*** Exercise input ***

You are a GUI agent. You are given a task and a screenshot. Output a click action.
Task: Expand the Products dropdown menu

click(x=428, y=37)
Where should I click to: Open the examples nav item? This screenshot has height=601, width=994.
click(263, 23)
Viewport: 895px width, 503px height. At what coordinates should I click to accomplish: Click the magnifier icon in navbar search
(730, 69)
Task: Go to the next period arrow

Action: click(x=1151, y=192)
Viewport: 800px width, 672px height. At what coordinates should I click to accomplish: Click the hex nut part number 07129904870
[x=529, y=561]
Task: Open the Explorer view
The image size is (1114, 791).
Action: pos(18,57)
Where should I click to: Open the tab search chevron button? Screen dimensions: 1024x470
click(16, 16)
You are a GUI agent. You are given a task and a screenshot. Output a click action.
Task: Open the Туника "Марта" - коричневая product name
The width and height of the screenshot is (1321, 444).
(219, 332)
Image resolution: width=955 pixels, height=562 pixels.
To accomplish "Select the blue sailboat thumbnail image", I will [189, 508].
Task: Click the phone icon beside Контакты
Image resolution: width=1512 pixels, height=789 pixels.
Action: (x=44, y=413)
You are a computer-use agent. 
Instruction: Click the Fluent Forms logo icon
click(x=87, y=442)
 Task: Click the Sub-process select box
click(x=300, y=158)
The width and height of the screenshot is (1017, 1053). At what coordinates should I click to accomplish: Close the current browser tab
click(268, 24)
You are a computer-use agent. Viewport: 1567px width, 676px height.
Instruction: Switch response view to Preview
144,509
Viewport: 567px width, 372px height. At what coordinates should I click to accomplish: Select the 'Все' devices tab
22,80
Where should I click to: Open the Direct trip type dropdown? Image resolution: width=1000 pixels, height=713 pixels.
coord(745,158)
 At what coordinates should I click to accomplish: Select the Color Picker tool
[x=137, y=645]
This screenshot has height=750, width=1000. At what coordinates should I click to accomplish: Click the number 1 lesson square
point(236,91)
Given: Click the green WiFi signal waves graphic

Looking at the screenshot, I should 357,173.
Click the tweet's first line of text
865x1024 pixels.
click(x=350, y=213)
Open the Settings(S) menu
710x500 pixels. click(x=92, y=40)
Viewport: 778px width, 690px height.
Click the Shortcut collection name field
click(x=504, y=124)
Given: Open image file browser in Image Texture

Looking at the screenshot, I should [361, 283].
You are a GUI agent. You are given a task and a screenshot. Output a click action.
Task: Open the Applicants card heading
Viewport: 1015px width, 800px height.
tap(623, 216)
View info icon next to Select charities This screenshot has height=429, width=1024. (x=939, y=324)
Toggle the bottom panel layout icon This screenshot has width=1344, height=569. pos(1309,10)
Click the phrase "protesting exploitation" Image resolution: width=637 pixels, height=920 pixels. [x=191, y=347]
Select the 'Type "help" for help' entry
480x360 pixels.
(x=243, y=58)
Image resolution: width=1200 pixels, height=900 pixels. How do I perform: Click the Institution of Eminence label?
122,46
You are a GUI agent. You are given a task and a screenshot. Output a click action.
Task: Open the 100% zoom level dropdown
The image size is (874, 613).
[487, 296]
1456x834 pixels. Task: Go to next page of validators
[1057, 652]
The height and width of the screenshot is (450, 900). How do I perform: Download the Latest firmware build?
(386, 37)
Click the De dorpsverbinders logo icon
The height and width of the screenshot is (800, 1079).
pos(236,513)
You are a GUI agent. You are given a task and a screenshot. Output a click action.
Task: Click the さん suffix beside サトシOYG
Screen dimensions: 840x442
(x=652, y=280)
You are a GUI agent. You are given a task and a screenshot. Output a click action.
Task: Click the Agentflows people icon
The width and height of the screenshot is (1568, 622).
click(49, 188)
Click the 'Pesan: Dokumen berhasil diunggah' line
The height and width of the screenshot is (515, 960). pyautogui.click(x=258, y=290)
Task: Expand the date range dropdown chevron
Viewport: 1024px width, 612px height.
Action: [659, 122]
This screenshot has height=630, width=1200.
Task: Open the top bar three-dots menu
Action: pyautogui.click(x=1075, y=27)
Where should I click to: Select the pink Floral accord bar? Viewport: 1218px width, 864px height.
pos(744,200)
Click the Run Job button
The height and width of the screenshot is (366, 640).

*** End of Exercise input ***

◆ **What to work on**
Whenever "beside" occurs in a line of the entries, copy that line.

◆ **Written answer**
Task: Click the phone icon beside Контакты
Task: Click the さん suffix beside サトシOYG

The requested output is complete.